Miriam Doncaster, the town librarian, was a particular friend of Quill’s. She admitted to being in her mid-fifties, and Quill had always admired the faint sensual air that clung to her. She wasn’t quite sure how Miriam created the effect: it had something to do with her gray blond hair, which was thick and tousled, and her wide blue eyes. She smiled sweetly and patted the empty chair next to her. “Not on your tintype, honey. Sit down and take it on the chin, like the rest of us.”
Quill sank into the chair and said with an air of decisiveness everyone knew to be spurious. “What is the motion, exactly?”
Marge sat back in her chair and folded her arms under her considerable bosom. “I’m not saying another word.”
“Oh, sure,” Carol Ann Spinoza said. “Like you haven’t said way too many words already, Marge Schmidt.” Carol Ann had been the town’s tax assessor for an excruciating three years. She currently held the office of the Hemlock Falls animal control officer. Quill wasn’t quite sure why she had abandoned her personally designed animal control officer’s outfit, with its belt of lethal weapons, but she had, in favor of a tailored pantsuit.

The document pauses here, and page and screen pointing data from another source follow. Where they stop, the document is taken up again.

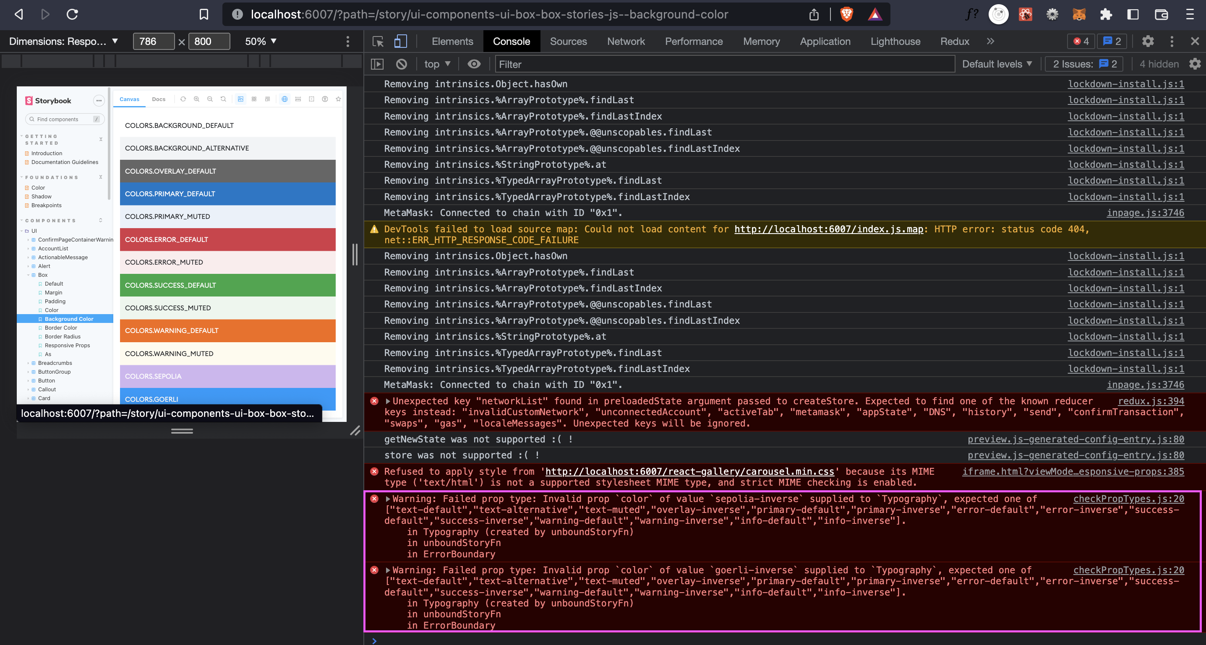This screenshot has height=645, width=1206.
Task: Click the COLORS.ERROR_DEFAULT red swatch
Action: click(x=228, y=239)
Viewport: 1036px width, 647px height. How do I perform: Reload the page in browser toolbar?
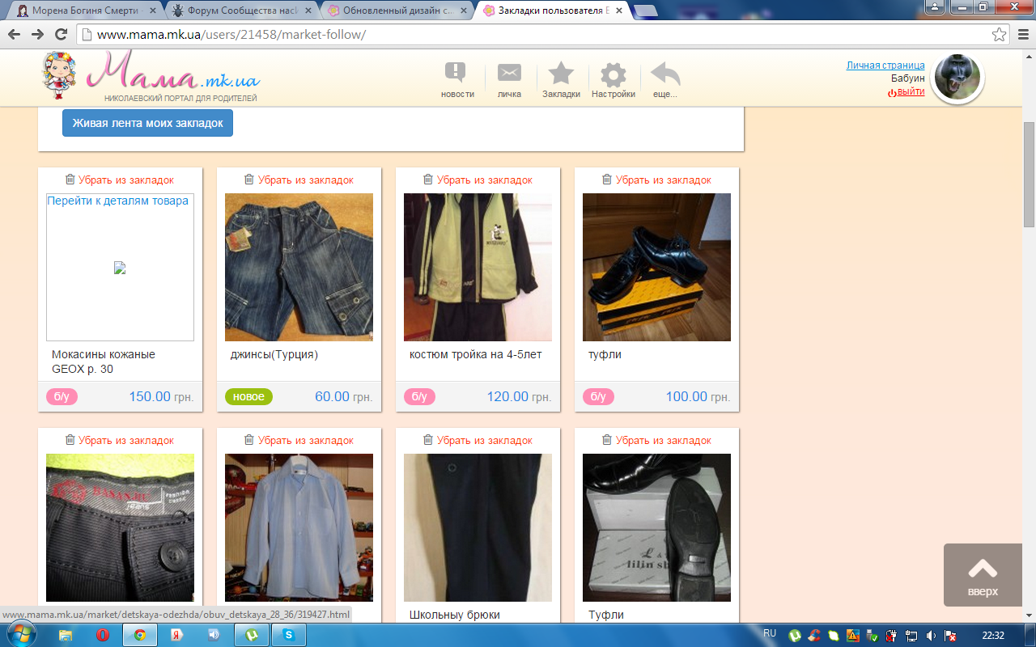pyautogui.click(x=61, y=35)
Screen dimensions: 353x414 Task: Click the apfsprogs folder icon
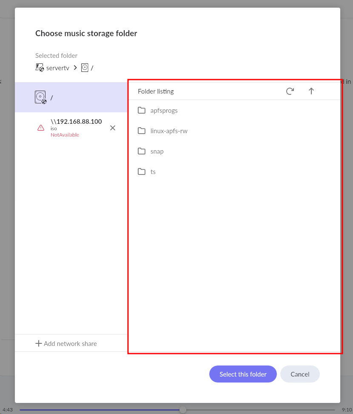[x=142, y=110]
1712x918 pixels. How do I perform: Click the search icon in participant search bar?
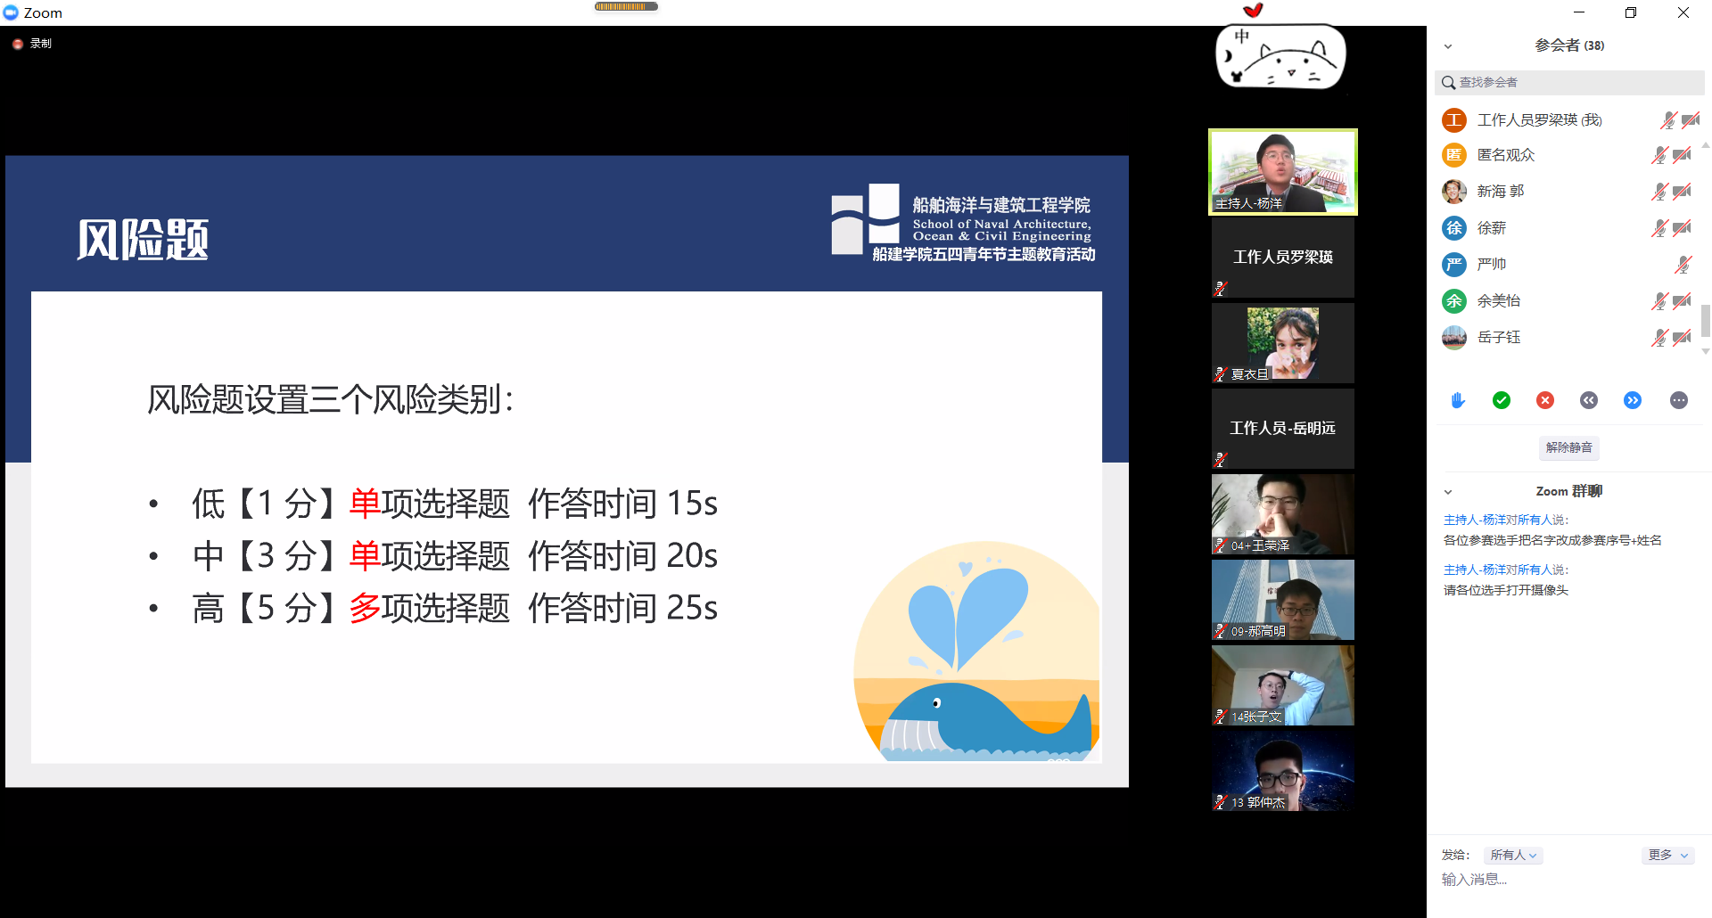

She drummed her perfectly manicured nails on the table. “And I don’t know why we have to stop in our tracks just because Quill’s waltzed in hours late like she always does. You don’t have to know what’s going on
, Quill. It’s your fault you’re late, so you’ll just have to go ahead and vote without us going over all this baloney again. All those opposed to sponsoring this party raise your hands.” She thrust her right arm up in the air and looked around the table.

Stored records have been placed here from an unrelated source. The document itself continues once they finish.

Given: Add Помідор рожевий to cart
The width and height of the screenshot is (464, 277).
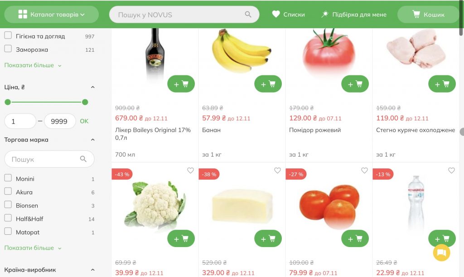Looking at the screenshot, I should (x=355, y=84).
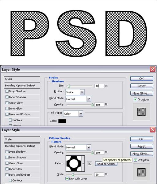Select Styles in Pattern Overlay dialog
The image size is (157, 184).
(22, 139)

“What party?” Quill asked. And then, bewildered, “If I’m opposed to voting, do I vote yes or no?”
“You. Were. Late,” Carol Ann said, as if speaking to a disagreeable deaf person. “Now, vote!” Carol Ann’s cheerleader good looks, perky smile, and gleaming white teeth concealed the soul of a piranha. She wasn’t the town’s meanest tax assessor any longer, so her power to intimidate was considerably lessened. But old habits die hard and a few hands went hesitantly in the air, Harvey Bozzel’s among them. Marge frowned at him and he hastily patted his hair, which was blond and gelled to perfection.
“Hang on a bit,” Howie said easily. “Due process is due process, Carol Ann. We have to at least describe the motion before calling for a new vote.”
“If the secretary had been here,” Carol Ann said viciously, “we could have had her read the motion back from the minutes. But she wasn’t and she can’t.”
Esther West sat forward timidly. “I jotted a few notes. Pastor Shuttleworth asked me to, just in case.” She held up a scrapbook covered with glitter hearts and rainbow decals. “I ordered these for the shop and I can’t tell you how handy they are. It’s a three-ring binder, as you see, so I can just take these Chamber notes right out and ta-da! I have my scrapbook back again, ready for photos or anything. They’re only ten ninety-nine, while they last. Useful for anything, these scrapbooks are.”
“Mayor,” Carol Ann said, her voice stickier and sweeter than usual. “I have a question. Are these Chamber meetings supposed to be places where some people think they can sell overpriced stuff from their shop or not? I say not. I move to have that blatant advertisement for Esther’s Country Crafts stricken from the record.”